Jim Chanos: The Warren Buffett of Short Selling - VALUEx Vail Notes 2012

I call Jim Chanos the Warren Buffett of short selling; he is after all the largest short seller in the world, and he’s also one of the smartest people I’ve met (here is a link to a PDF) Short selling is perceived as a deeply un-American activity. After all, America was built on optimism, growth, prosperity. Short selling, on the other hand, is pessimistic by nature: you bet on decline and thus the loss of wealth. But there is nothing evil, immoral, or even un-American about short selling. In the short run, supply and demand will set the stock price. If investors are bearish on a stock, if they own it they sell it; if they don’t own it, they borrow it and short sell it. If they are bullish, they do the opposite. In the long run none of those things will matter. Stock prices will reflect fundamentals, i.e., companies’ earnings and their proper valuation. If short sellers are right and the company is worth less, they make a killing; if they are wrong – well, they lose. This is capitalism at its best – survival of the rightest and brightest.

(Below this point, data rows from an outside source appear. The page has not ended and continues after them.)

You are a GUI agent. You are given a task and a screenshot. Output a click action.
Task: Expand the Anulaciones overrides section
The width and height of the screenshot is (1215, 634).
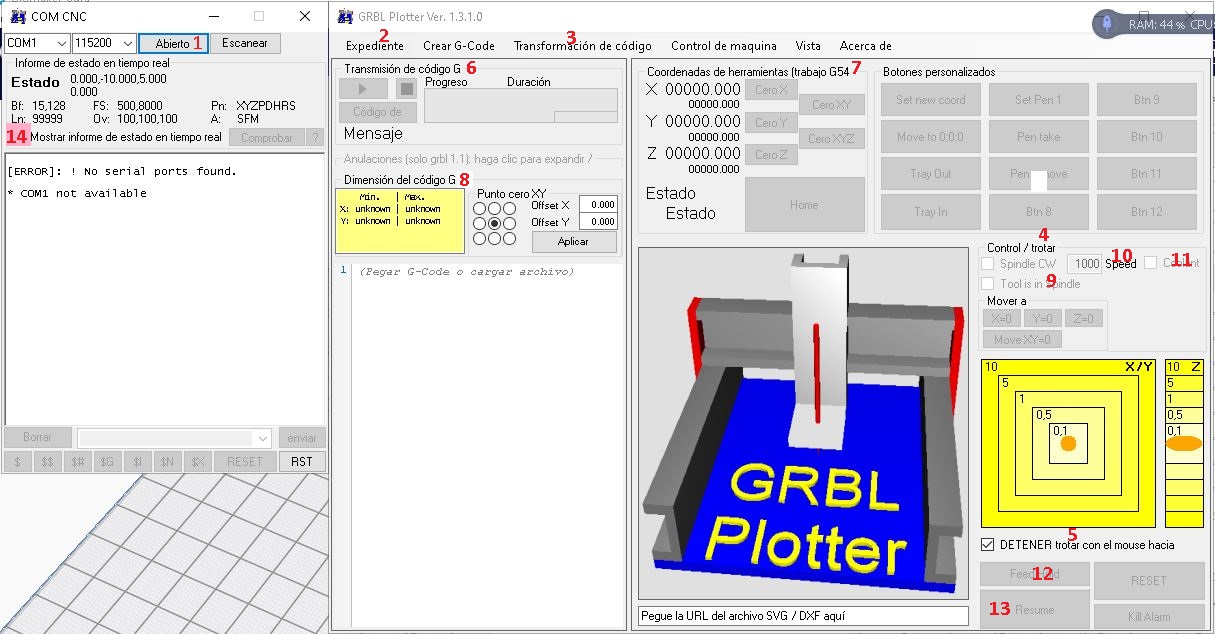point(468,159)
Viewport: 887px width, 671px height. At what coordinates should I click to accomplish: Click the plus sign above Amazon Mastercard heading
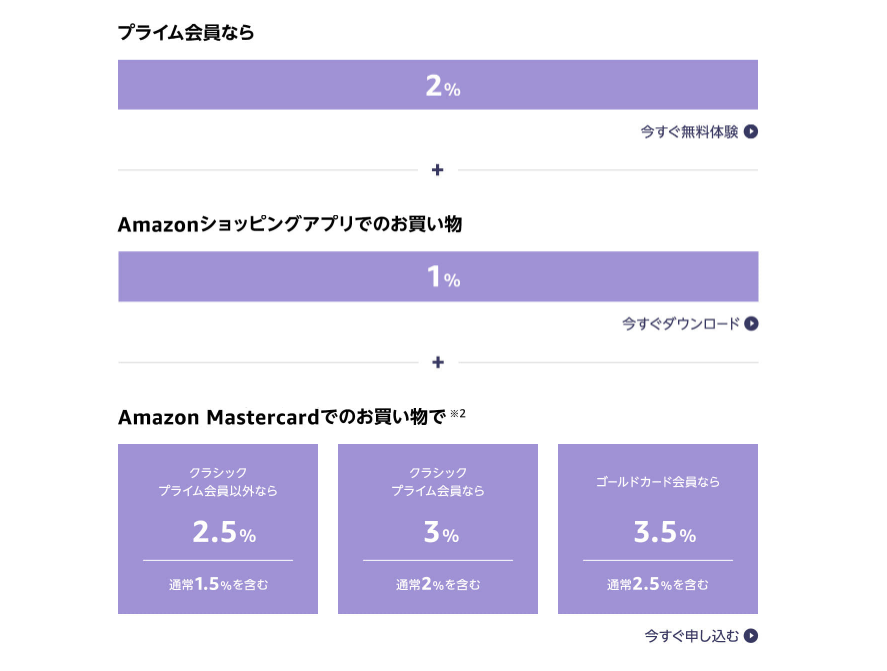click(x=438, y=362)
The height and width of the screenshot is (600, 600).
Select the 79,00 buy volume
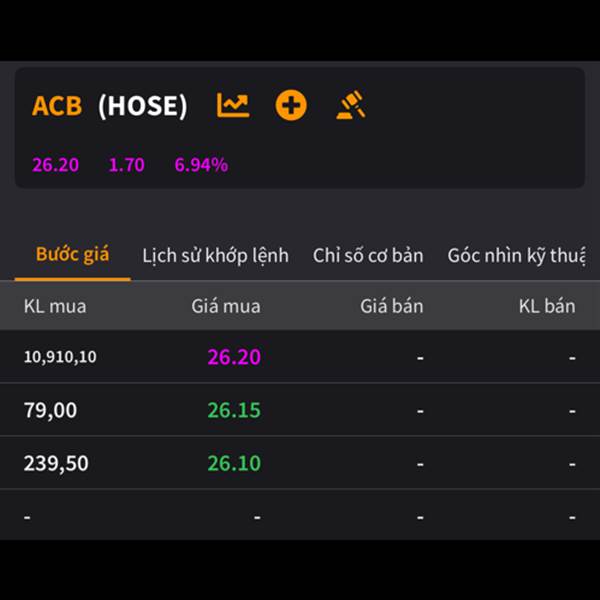50,410
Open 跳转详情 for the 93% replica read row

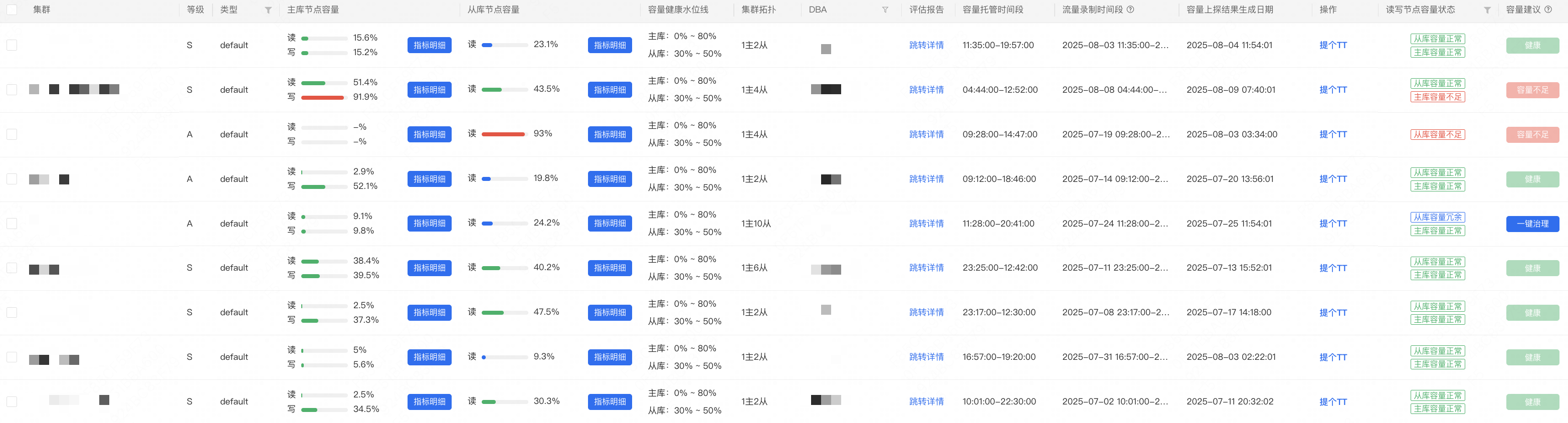(x=926, y=134)
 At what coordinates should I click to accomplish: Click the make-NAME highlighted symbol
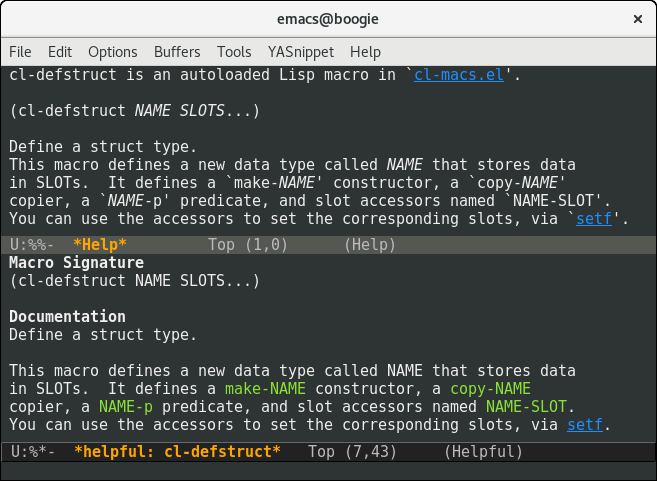pos(265,389)
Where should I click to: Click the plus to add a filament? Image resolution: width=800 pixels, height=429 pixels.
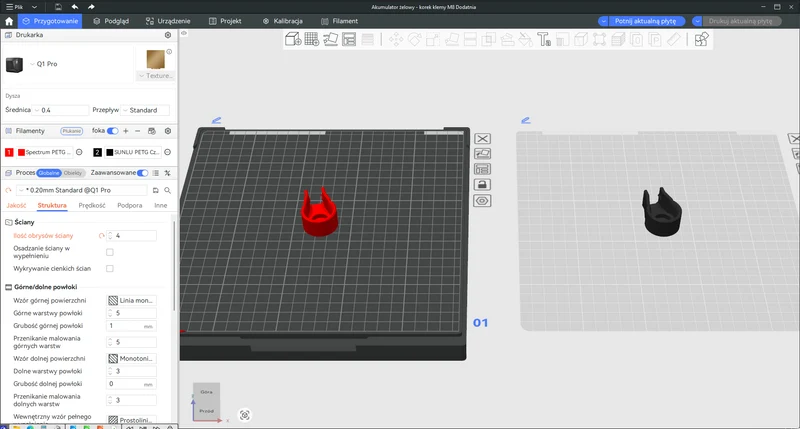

Being a short seller is far more difficult than being a long investor, as in the long run population grows, the economy grows (I know this assumption is not as easy to make today than, let’s say, ten years ago), and the stock market goes up. Also, risk/reward is skewed against you – stocks can go up to infinity but can only decline 100%. The inverse is true for short sellers: the upside is capped at 100%, while the downside is infinite. I asked Jim about this a while back. He had, as always, a good one-liner answer: “I’ve seen a lot of stocks go down 100%, but I’ve yet to see a stock that went to infinity”.

Your investment style should fit your personality. I know that my personality is not wired for short selling. A few years back, Jim and I discussed a stock that he was short. After our conversation, for the following year I observed that stock doubling and then almost doubling again. From later conversations I know that Jim did not cover his short, so at some point he was down close to 400%. Of course, a year and a half later that stock (deservedly) collapsed and now is trading 50-60% below the price at which Jim shorted it. I probably would have gone bold and acquired an addiction if something like this happened to me. Jim, however, was very calm and nonchalant while this was happening. His research was telling him the stock market was wrong. I have always thought that value investors are the most contrarian investors. Well, I tip my hat to short sellers.

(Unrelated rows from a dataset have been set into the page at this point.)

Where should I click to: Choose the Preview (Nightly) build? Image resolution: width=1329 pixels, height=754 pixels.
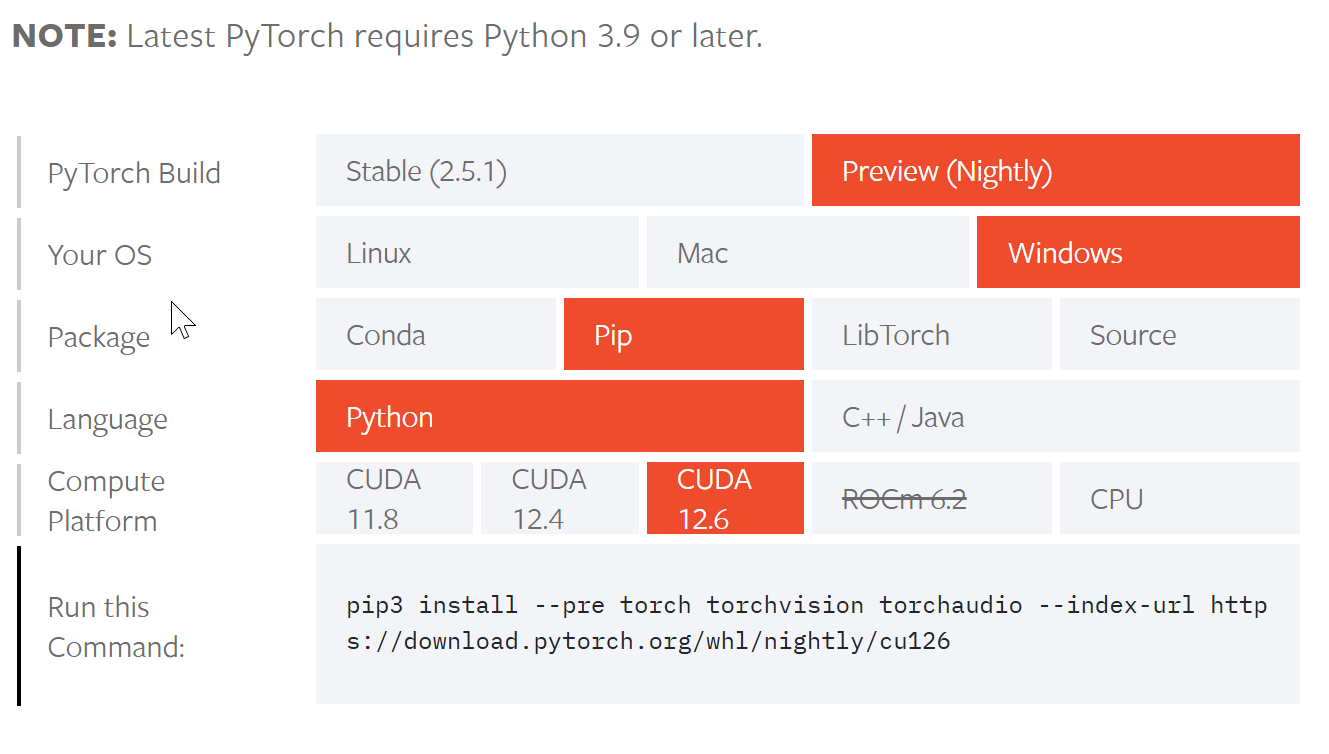1055,171
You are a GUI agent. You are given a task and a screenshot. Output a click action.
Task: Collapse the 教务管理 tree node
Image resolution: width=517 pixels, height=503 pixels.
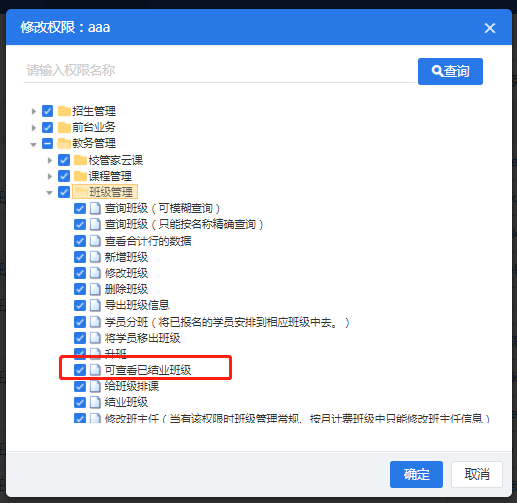click(x=33, y=144)
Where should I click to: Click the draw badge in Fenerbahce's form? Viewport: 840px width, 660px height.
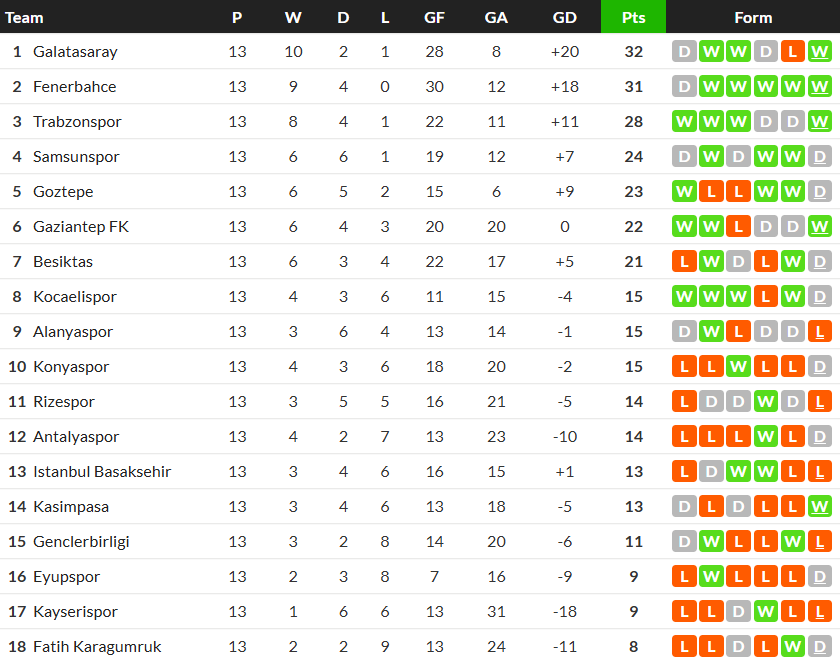click(684, 87)
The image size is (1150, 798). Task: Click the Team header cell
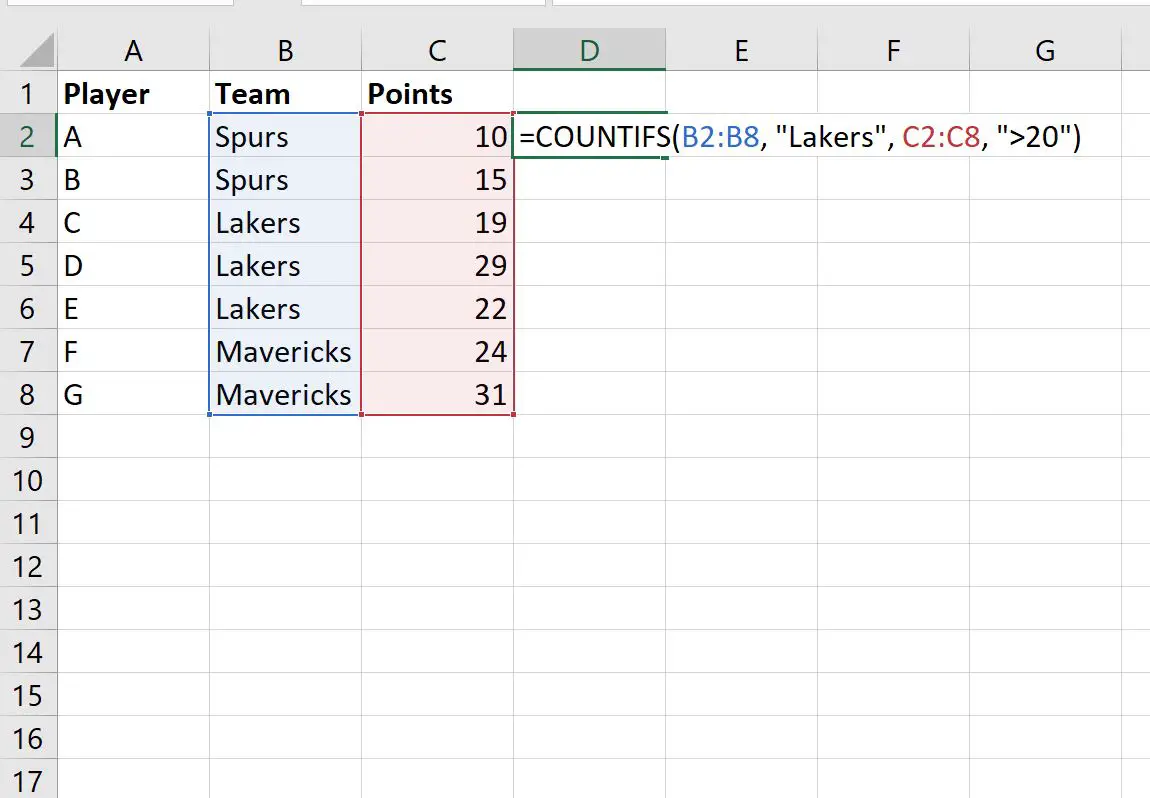coord(285,94)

There is a lot long-only value investors can learn from short sellers. I have a friend who runs long/short. He is a terrific investor. When he looks at a stock, at first he doesn’t know if he’ll go long or short it. This neutral predisposition makes his analysis a lot more objective and removes layers of behavioral blockage.

What I learned from Jim’s presentation this year (as well as from last year’s) is that value investors are prone to stepping into a “value trap” – the value investor’s hell, because we look at a company’s past earnings (and/or cash flows), and that becomes our reference point. But the value of any asset is the present value of its future – not past – cash flows. So we should spend a lot more time focusing on future earnings power and not get anchored in past earnings.

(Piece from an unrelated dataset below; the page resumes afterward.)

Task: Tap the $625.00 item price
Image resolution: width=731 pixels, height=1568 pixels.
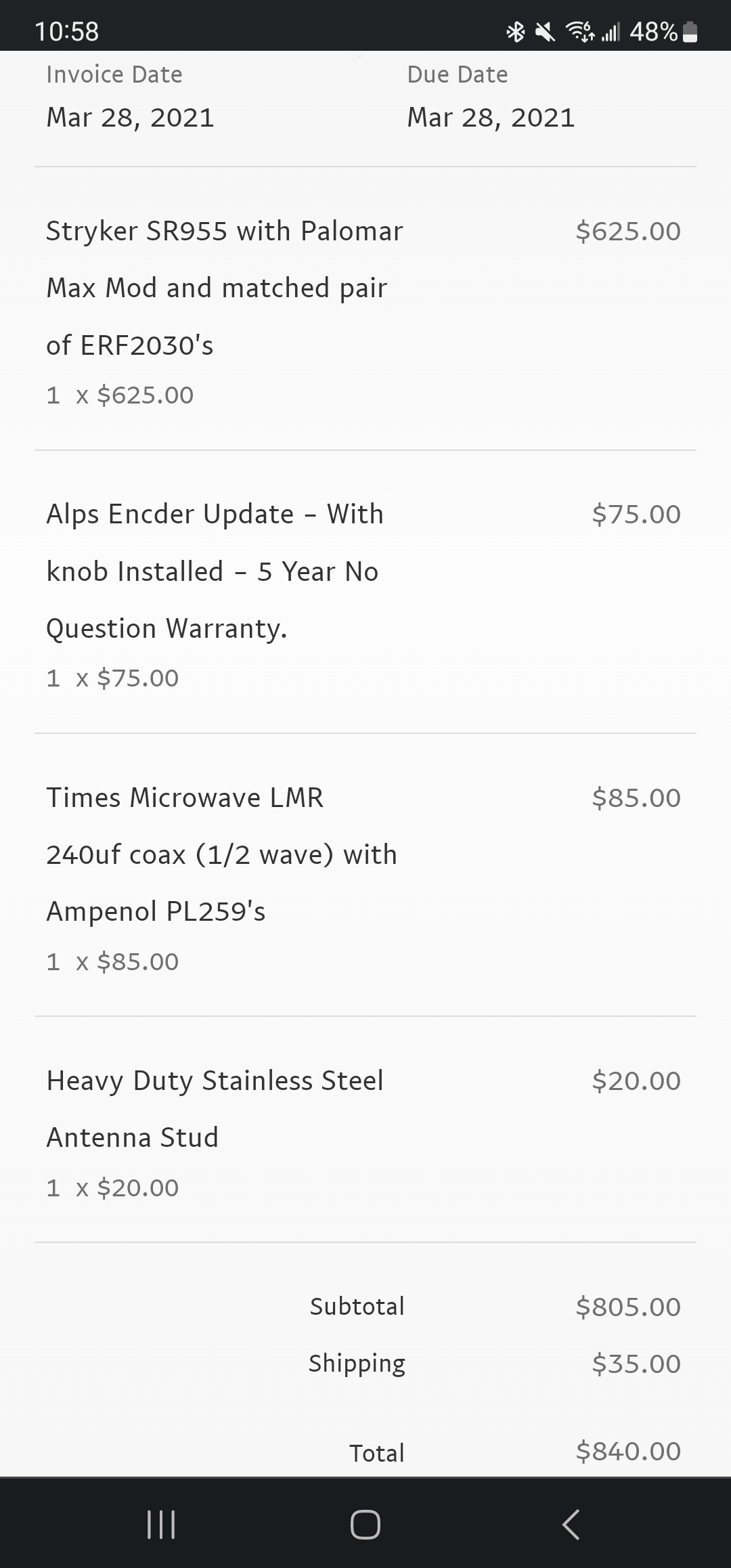Action: 627,232
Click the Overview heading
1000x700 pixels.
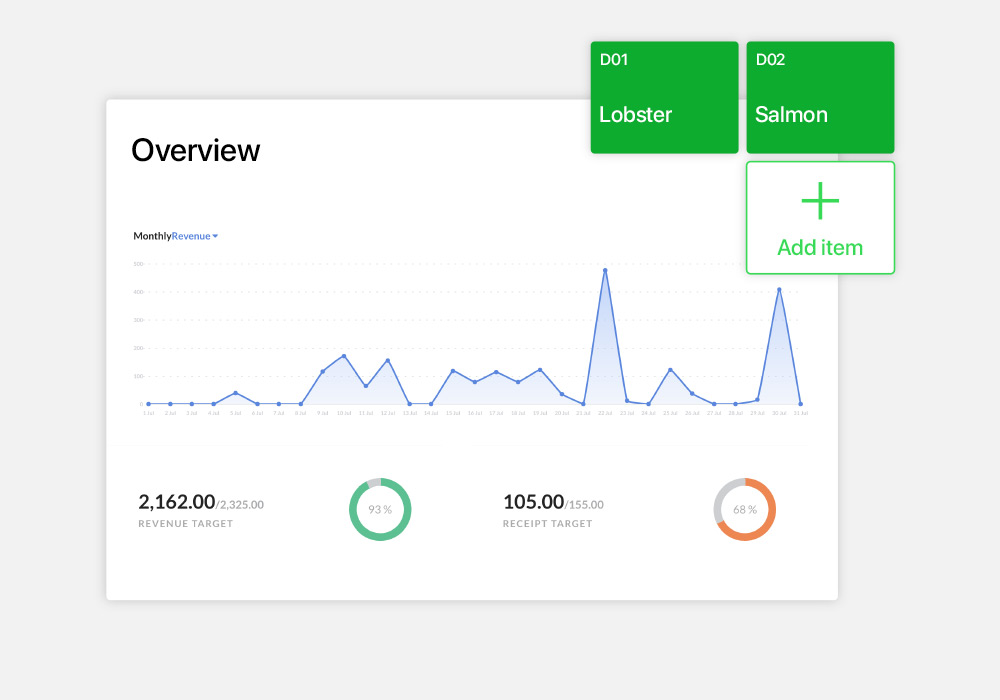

During dinner at VALUEx Jim and I talked about how they do research at Kynikos (Jim’s firm). His analysts always start research with a company’s SEC filings, then listen to the company’s conference calls and presentations, and only at the very, very end do they read outside research. As Jim put it, “It’s like peeling the onion from inside out”. He wants his analysts to form their own objective opinions first, and then once they are armed with facts, they can expose themselves to what everyone else thinks.